Three albums that have been on repeat for the day:

New Moon – Elliott Smith

A posthumous release, I had never really paid much attention to it until recently. But tonight,  the songs between “High Times” and “Going Nowhere” are really striking a chord with me. Pun unintended. For me, Elliott Smith’s music is largely about the mood and lyrics, since majority of songs aren’t instrumentally or musically complex at all. I mean, sonically, only “Everything Means Nothing To Me” (one of my favourites, ever – definitely worth a listen) from his Figure 8 album really really stands out, because it’s in an epic key on the piano, full of black notes.

Raven In The Grave – The Raveonettes

The Raveonettes is one of my favourite bands, and this is their latest album. My favourite is Lust Lust Lust, but that has its time and place, and is a whole other bittersweet story altogether.
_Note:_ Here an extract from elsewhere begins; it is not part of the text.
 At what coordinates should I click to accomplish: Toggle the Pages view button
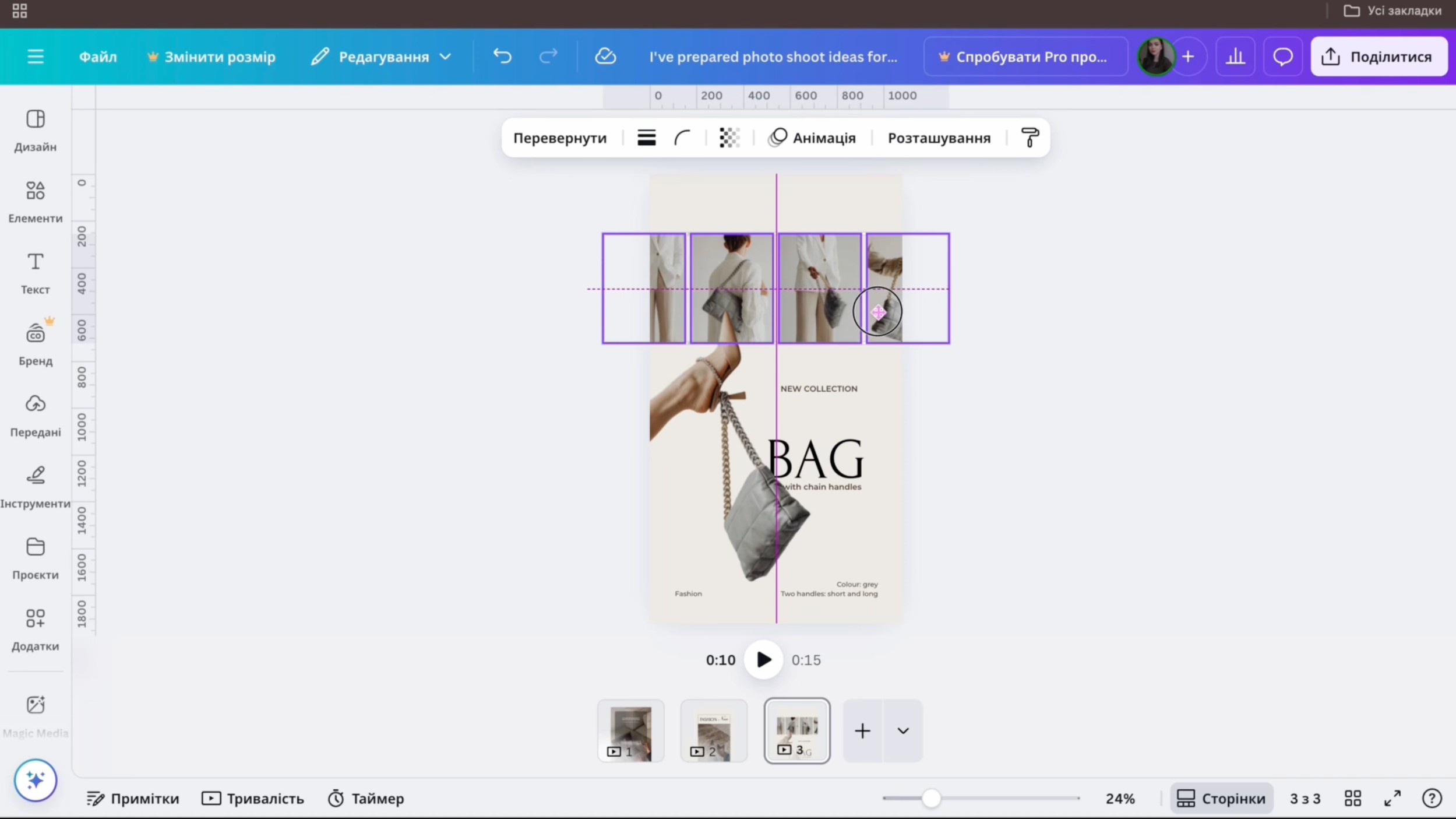(x=1221, y=798)
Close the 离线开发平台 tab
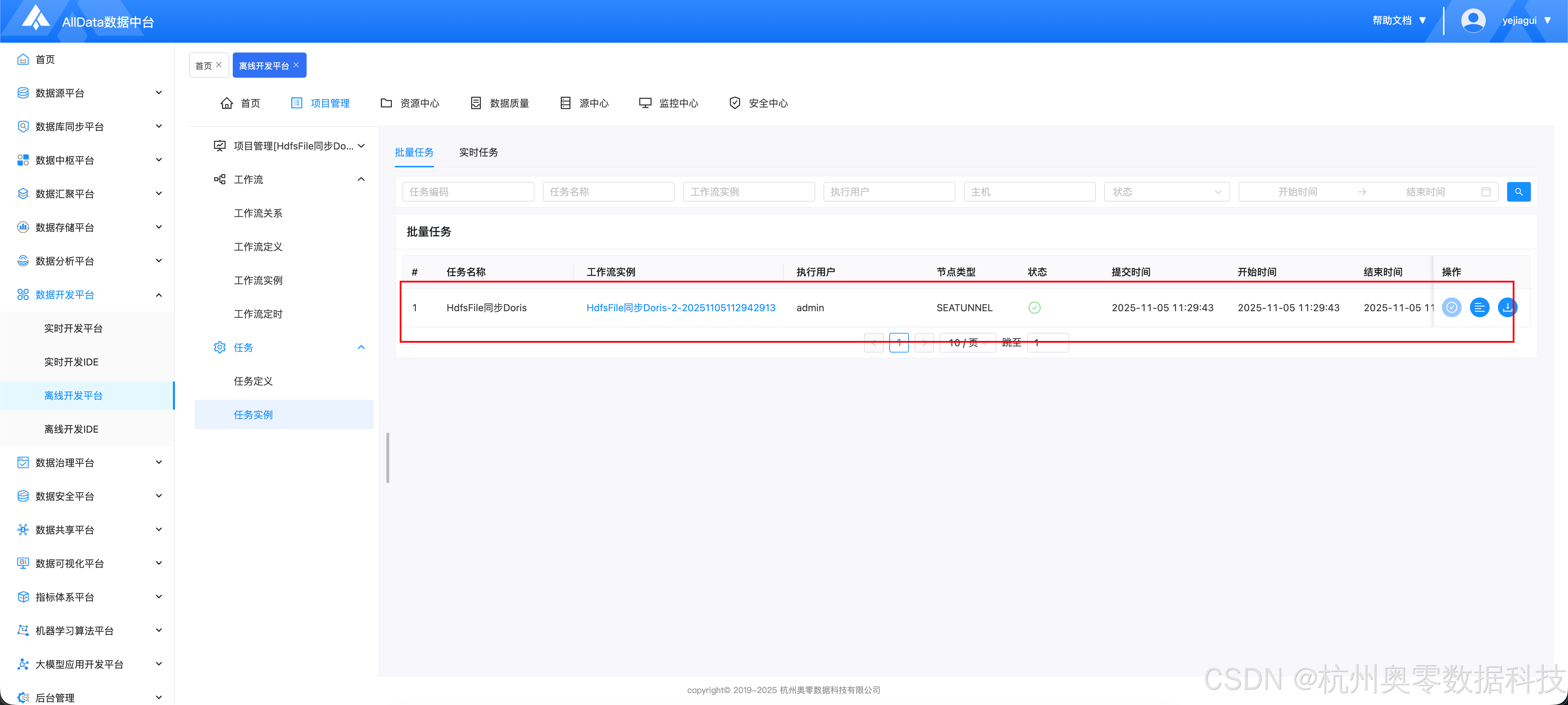The width and height of the screenshot is (1568, 705). (x=296, y=65)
Point is, I don’t care what Pitchfork or whoever else says, this is a great album. Not a life-changing release that’s about to influence me and leave the same imprint as Lust Lust Lust did, for sure, but it’s enjoyable nonetheless. They just do concepts, atmosphere and nostalgia so fucking well. And I’m all about atmosphere and nostalgia. Oh nostalgia! Take me back, when…

23 – Blonde Redhead

Even though they’ve been around for years and years and years (in other words, they first released something when I was aged 2), I’ve only started listening to them recently. So it’s a huge testament to say that now they’re my 6th top band on lastfm, which I’ve been scrobbling on since late 2006 albeit with a couple of years off in the middle. They’re just amazing and so far I’ve haven’t ceased discovering something new in the many layers of their music, every time I listen. In a way, I think that I look up to the Italian Pace – brothers who make up 2/3 of the band – because of their “backgrounds in jazz”. According to various interviews and web-sources, they seem to have Bachelor degrees in jazz, so it’s refreshing to see jazz graduates moving on and making such beautiful yet relatable music that isn’t jazz. They would be around the same age as my tutors at jazz school, and I can’t help but hope that their paths is the one I take. I mean, jazz is wonderful, but I just don’t have the same passion for it next to some of my fellow students. I’m kind of in the middle-ground actually. There are those that are wholeheartedly intent on making jazz waves and they live, eat and breathe jazz; then there are others who are purely doing it for a music performance degree, and don’t even enjoy jazz. And really, I’m in the middle of the two. I enjoy it, but it’s not my #1-always-all-the-time thing. Music in general is. Anyway, wild tangent aside, I love this album.

Something I wrote two nights ago in a frenzy. Always in a frenzy:

Lines­ on my face
this clear trail you can claim to
Scars in my chest
these years you’ve been through.
So much easier now that she speaks
and you’re not listening
So much harder now that you talk
and she’s not hearing.
Uneasy questions on my face
you can’t respond to
Wounds in in the harshest place
those nights you’ve lived through.
Haunted by the spark I blew
The one true part I claim of you
Realisation in your eyes –
to truth.
I weep.
If I walked once so easily
What makes you trust and stick with me?
If I walked once so easily
What makes you trust and stick with me?

My copy of John Green’s Looking for Alaska just arrived today so I think I might tuck into bed with it now. Although I’m partway through The Great Gatsby, I think Fitzgerald can wait. Just a little while. And for now, some relevant, such relevant… food for thought (it makes more sense and is even more relevant in private, but I can’t go scrawling such internal ancient matters on the internet):

“The most beautiful people we have known are those who have known defeat, known suffering, known struggle, known loss, and have found their way out of the depths. These persons have an appreciation, a sensitivity, and an understanding of life that fills them with compassion, gentleness, and a deep loving concern. Beautiful people do not just happen.” – Elizabeth Kubler Ros

By that definition, who are the beautiful people you know?